Dalam urusan bisnis daerah yang berkesempatan singgah di Ibukota, sebagian petinggi daerah sangat rutin mengunjungi tempat-tempat sejenis Alexis. Kalau di daerah mereka tampil dengan segala atribut gamis seolah paling suci, di tempat sejenis Alexis justru kelakuan mereka sangat kontradiktif. Kalau sudah jenuh 'mencicipi' produk dalam negeri, sudah pasti beralih ke produk luar negeri (impor). Soal ongkos, ya, ditraktirlah oleh pengusaha dalam rangka entertaintment.
Apa boleh buta, eh, buat, memang Alexis sudah "habis", dan bisnis sejenis akan tetap eksis sebelum urusan administratif sampai pada waktunya. Lalu, menurut penerawangan saya, sebagai pusat bisnis-komersial Indonesia, Jakarta akan terus "berlendir-lendir" dalam tatanan pergaulannya.
***
Alexis dan Pak Alex
Satu hal lagi, saya curiga, nama Alexis memang sangat dikenal di kalangan mereka. Apakah berhubungan dengan Pesepakbola Alexis Sanches? Saya tidak curiga sampai ke sana.
Saya curiga, nama Alexis itu berkaitan dengan Pak Alex-Pak Alex yang tiba-tiba berada di dunia pelipur libido Ibukota. Hal "Alex", tentu saja, masih sangat membekas.
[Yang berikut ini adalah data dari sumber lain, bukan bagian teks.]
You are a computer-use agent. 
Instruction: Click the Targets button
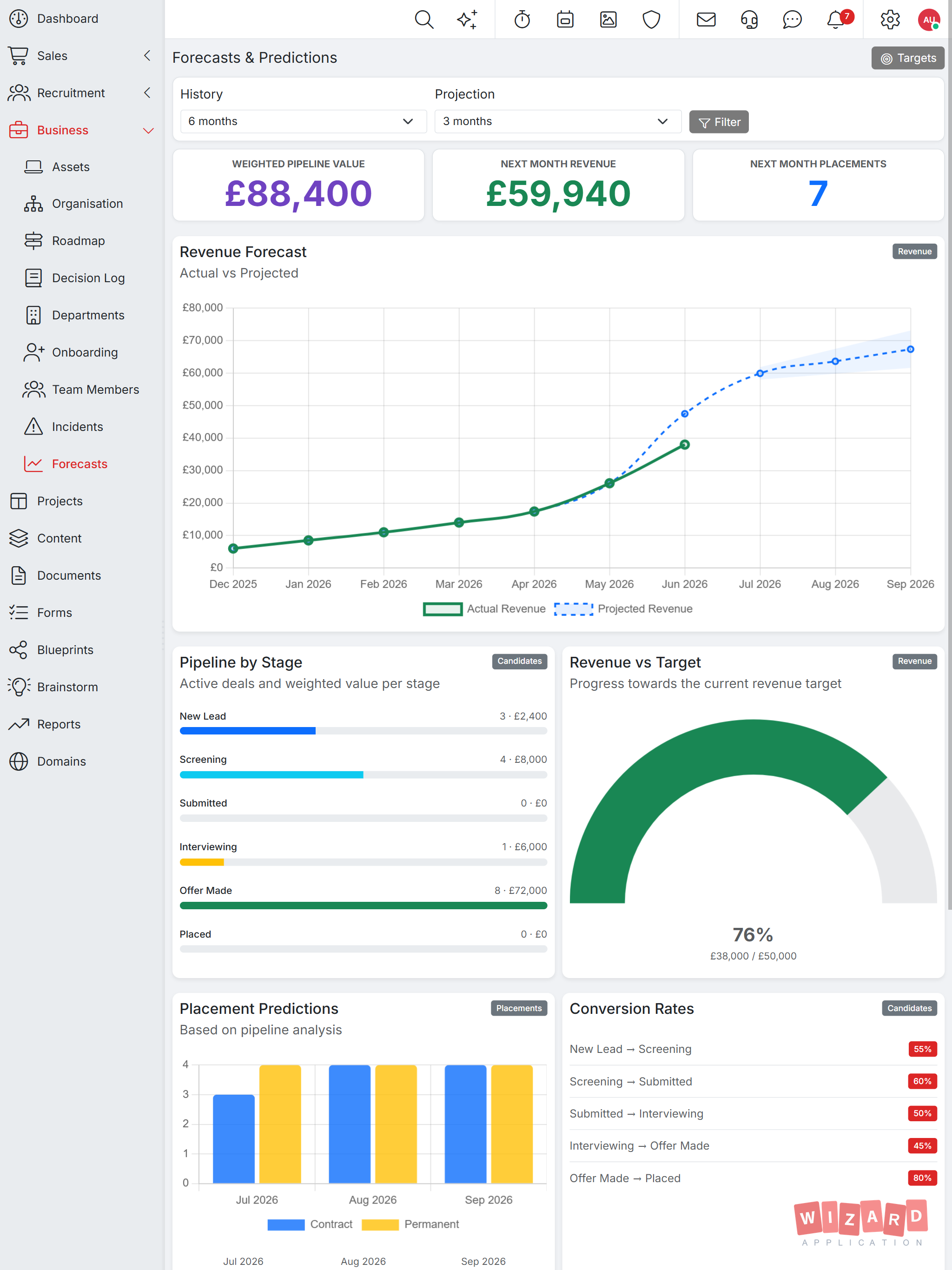907,58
Saya masih ingat, sebutan "Pak Alex" bisa mendadak menjadi milik seorang petinggi daerah yang bukan bernama Alex pada saat berada di kawasan sejenis Alexis. Bos saya pernah menyuruh saya menyebut nama samaran "Pak Alex" untuk seorang petinggi suatu daerah. Jangan-jangan, ya, jangan-jangan...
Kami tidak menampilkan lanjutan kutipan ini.